Tim Richards, managing director, Bond UK "It's true HR and payroll teams often only use parts of the systems they purchase. As a result, and especially when combined with the often scary prospect of the IT requirements to run such systems, many HRDs will have looked upon the advent of SaaS and PaaS with great optimism. However, even this may only solve part of the conundrum. With open technologies the Web 3.0 world is set to deliver applications that can make a significant difference. These applications would be small and perform a very specific purpose, such as checking whether an individual has a criminal record or that membership of a professional body is up to date.

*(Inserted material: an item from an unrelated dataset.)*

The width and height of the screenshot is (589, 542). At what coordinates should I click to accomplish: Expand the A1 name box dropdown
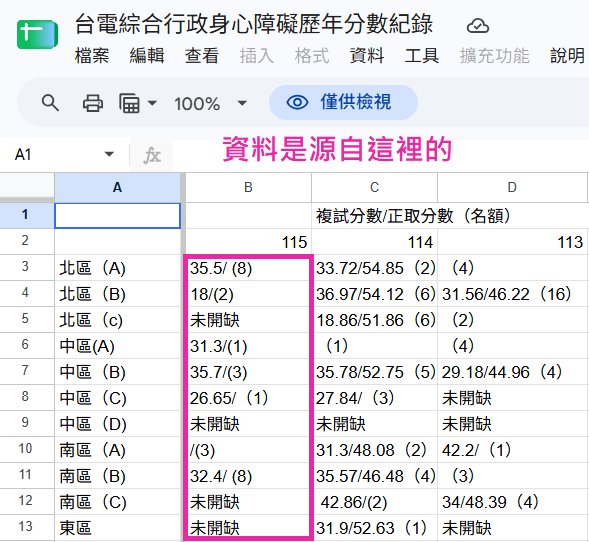(x=109, y=154)
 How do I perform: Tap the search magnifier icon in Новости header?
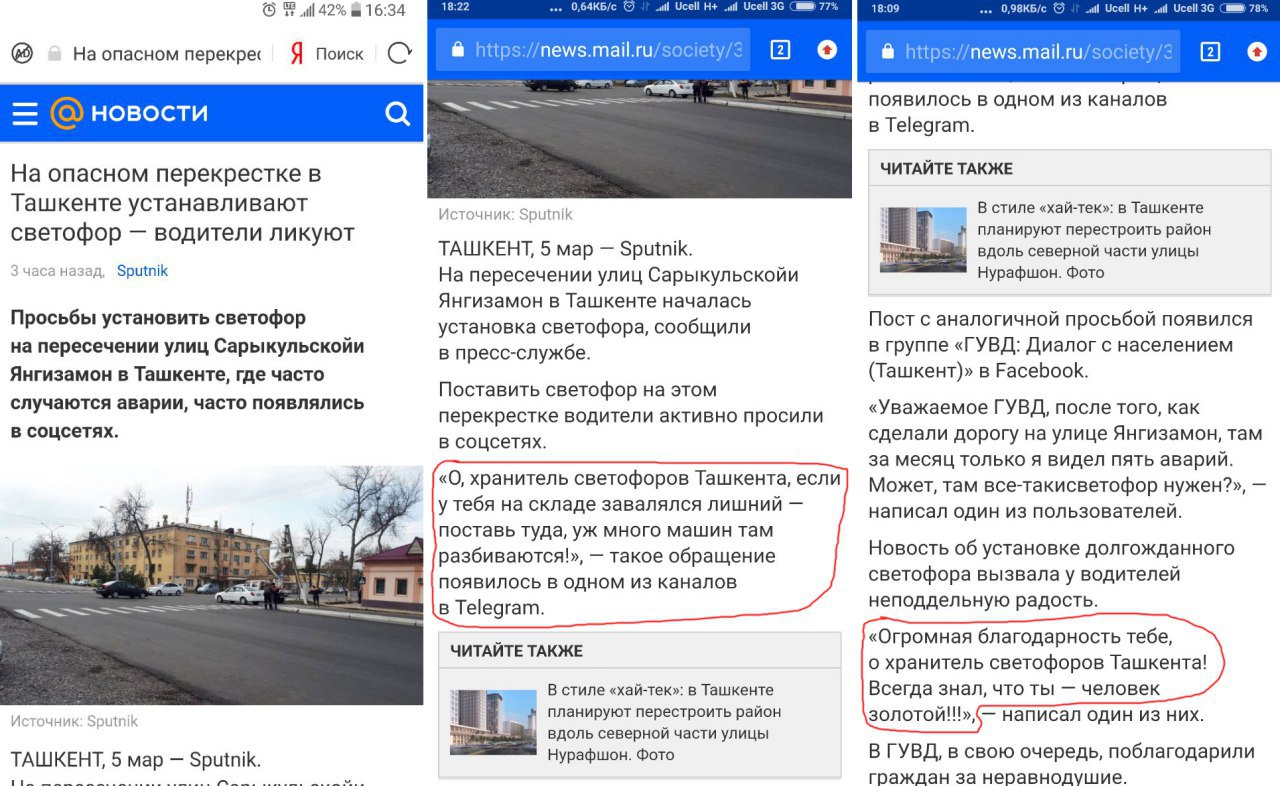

"The downside is that people and salary data still needs to be accessible, stored and backed up. Many organisations have strict guidelines on data security and privacy and so there may be a reluctance to risk divulging personal information. Software providers should be looking at creating applications that can be purchased easily over the web and 'plugged in' as required, perhaps even adding technology to allow information on all aspects of the department to be displayed alongside personally-set key performance indicators.

"Naturally, not all organisations will be comfortable with this, but just as Web 2.0 was driven by the public pull of social networking sites, perhaps Web 3.0 will be pulled along by organisations looking to deliver a greater flexibility in the provision of departmental, especially HR (and potentially payroll), software applications. As with all developments, this is not for all software vendors. But most will be watching the developments closely. The ones that excel will be those that can offer solutions that suit the customer best, whether it's fully installed on the customer's servers, or hosted 'in the cloud'."